(Stored dataset items)
=== Section Start ===

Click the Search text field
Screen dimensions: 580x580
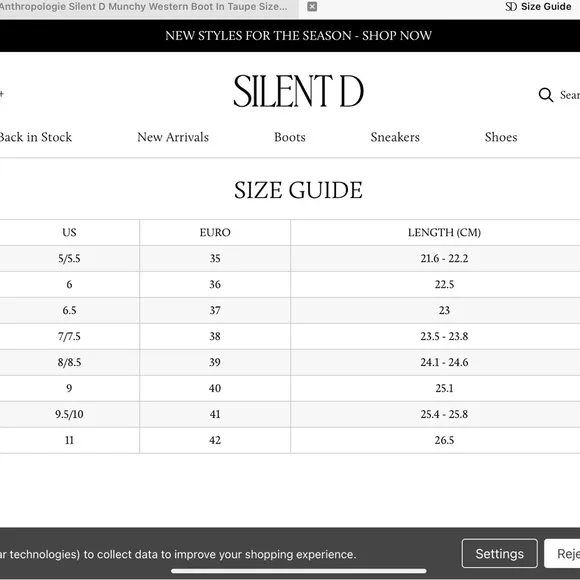tap(570, 95)
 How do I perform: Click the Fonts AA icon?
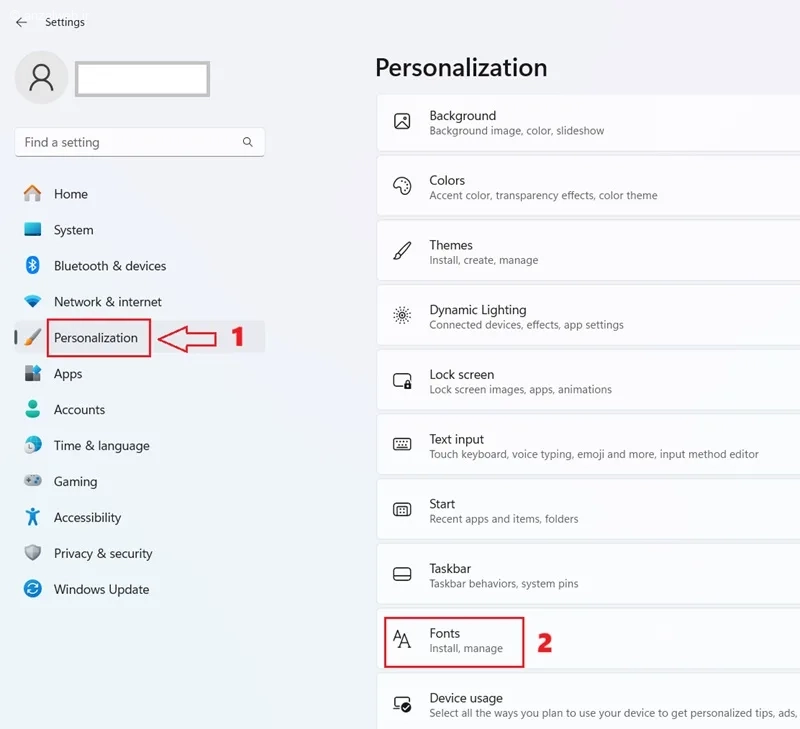(x=402, y=639)
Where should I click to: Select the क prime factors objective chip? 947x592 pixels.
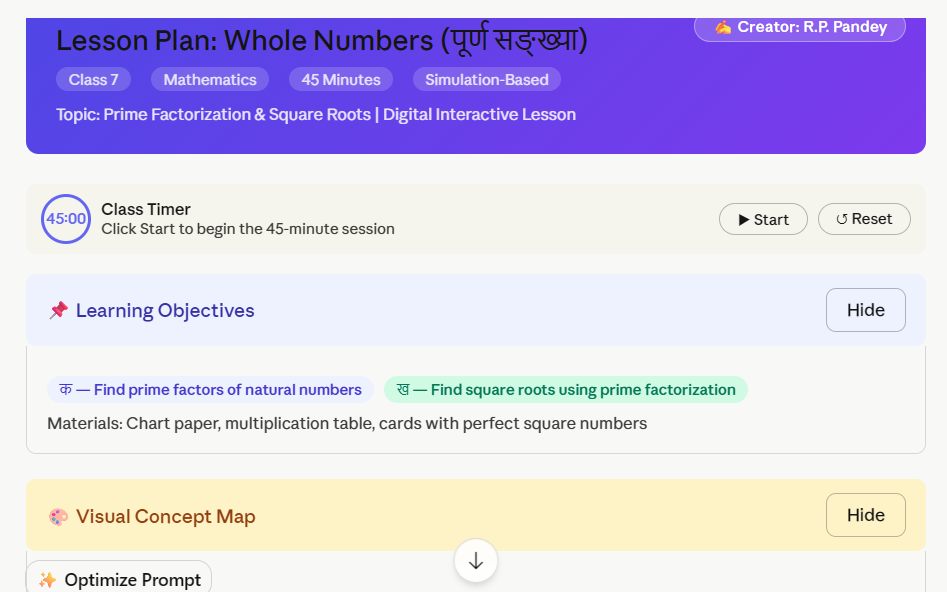210,390
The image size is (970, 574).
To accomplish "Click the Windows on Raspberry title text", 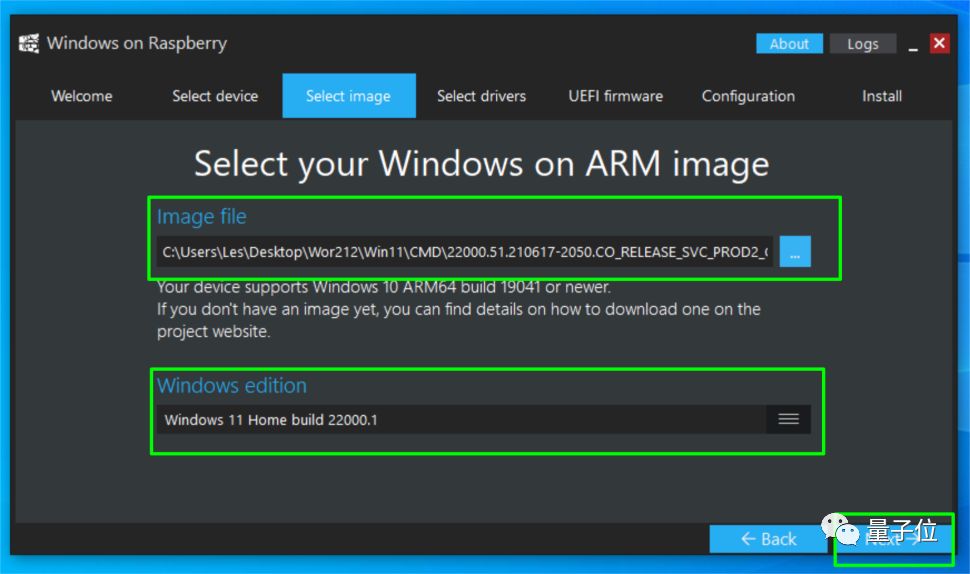I will click(137, 44).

=== Section End ===

## [Your goal]
Write out exactly and only the lines that run from the start of the data above through the line containing "The image size is (970, 574).", leaving the pictures out.

## [Problem solution]
Click the Search text field
Screen dimensions: 580x580
tap(570, 95)
 How do I perform: Click the Fonts AA icon?
(x=402, y=639)
Where should I click to: Select the क prime factors objective chip? 947x592 pixels.
210,390
The image size is (970, 574).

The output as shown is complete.